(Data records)
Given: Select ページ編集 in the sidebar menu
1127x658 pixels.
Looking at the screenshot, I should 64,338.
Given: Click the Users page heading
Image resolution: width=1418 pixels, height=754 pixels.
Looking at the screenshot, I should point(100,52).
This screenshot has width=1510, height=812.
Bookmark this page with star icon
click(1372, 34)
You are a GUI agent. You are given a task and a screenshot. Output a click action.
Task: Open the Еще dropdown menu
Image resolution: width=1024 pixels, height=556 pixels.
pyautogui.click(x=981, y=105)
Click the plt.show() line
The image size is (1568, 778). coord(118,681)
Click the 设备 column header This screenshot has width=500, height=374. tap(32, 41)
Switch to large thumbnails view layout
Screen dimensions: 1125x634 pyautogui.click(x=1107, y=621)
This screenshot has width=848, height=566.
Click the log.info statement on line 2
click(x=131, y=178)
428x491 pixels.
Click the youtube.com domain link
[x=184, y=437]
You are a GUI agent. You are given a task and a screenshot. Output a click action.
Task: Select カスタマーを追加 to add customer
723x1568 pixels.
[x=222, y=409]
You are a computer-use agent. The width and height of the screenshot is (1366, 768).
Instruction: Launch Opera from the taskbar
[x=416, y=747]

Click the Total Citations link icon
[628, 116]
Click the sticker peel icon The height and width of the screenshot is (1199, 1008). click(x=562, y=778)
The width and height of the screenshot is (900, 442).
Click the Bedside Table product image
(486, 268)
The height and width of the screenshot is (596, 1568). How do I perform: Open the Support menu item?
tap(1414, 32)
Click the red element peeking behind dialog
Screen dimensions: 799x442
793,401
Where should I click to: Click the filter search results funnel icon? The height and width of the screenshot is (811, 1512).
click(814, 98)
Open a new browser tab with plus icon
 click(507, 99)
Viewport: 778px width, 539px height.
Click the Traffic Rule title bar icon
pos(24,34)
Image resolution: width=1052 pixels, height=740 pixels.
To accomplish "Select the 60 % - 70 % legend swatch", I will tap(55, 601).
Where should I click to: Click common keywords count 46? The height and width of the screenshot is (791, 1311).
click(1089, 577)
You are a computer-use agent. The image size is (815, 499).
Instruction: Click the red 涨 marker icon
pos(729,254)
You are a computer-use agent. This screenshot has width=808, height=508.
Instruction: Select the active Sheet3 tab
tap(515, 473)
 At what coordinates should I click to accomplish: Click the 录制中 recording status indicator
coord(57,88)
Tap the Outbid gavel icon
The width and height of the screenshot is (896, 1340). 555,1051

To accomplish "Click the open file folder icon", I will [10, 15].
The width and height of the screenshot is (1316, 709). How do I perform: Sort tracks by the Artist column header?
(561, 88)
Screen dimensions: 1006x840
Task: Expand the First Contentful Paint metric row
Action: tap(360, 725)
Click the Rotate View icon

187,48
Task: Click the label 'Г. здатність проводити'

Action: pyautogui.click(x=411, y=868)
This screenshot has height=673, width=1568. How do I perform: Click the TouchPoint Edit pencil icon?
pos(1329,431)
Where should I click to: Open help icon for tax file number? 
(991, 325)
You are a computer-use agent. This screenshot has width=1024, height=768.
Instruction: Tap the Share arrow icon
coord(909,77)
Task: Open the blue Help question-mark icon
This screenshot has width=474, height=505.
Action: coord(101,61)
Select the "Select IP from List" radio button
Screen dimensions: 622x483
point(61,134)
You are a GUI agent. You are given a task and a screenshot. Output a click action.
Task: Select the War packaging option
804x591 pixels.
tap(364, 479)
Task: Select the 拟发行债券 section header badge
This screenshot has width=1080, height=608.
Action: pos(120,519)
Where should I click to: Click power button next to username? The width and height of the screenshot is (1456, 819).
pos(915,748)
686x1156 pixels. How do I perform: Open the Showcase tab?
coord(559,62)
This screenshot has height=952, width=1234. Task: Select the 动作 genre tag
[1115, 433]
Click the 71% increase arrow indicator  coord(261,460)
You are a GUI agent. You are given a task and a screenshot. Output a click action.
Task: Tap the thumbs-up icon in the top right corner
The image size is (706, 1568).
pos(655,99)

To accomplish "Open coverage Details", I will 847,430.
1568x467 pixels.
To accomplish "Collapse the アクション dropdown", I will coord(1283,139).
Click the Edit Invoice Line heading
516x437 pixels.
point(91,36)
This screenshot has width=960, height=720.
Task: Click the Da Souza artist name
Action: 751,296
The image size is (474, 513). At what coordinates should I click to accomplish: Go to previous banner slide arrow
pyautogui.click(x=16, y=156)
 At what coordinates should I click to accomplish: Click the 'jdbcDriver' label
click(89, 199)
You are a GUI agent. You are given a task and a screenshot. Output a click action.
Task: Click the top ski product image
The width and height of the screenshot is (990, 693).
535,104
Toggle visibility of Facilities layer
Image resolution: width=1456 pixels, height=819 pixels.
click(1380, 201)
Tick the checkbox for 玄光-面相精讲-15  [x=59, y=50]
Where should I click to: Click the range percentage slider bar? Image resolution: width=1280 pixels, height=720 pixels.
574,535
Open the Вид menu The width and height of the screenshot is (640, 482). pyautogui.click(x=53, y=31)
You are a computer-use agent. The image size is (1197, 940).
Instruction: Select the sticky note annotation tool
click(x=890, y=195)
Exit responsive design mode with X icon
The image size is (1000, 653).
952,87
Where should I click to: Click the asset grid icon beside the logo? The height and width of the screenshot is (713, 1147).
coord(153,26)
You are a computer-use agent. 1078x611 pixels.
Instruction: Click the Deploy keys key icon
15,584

Requirement -> Starting with the line above that holds "Switch to large thumbnails view layout" and stopping with the line that holds "Click the red element peeking behind dialog", reproduce each line exactly, omitting all other lines.

Written answer ->
Switch to large thumbnails view layout
Screen dimensions: 1125x634 pyautogui.click(x=1107, y=621)
This screenshot has width=848, height=566.
Click the log.info statement on line 2
click(x=131, y=178)
428x491 pixels.
Click the youtube.com domain link
[x=184, y=437]
You are a GUI agent. You are given a task and a screenshot. Output a click action.
Task: Select カスタマーを追加 to add customer
723x1568 pixels.
[x=222, y=409]
You are a computer-use agent. The width and height of the screenshot is (1366, 768).
Instruction: Launch Opera from the taskbar
[x=416, y=747]

Click the Total Citations link icon
[628, 116]
Click the sticker peel icon The height and width of the screenshot is (1199, 1008). click(x=562, y=778)
The width and height of the screenshot is (900, 442).
Click the Bedside Table product image
(486, 268)
The height and width of the screenshot is (596, 1568). How do I perform: Open the Support menu item?
tap(1414, 32)
Click the red element peeking behind dialog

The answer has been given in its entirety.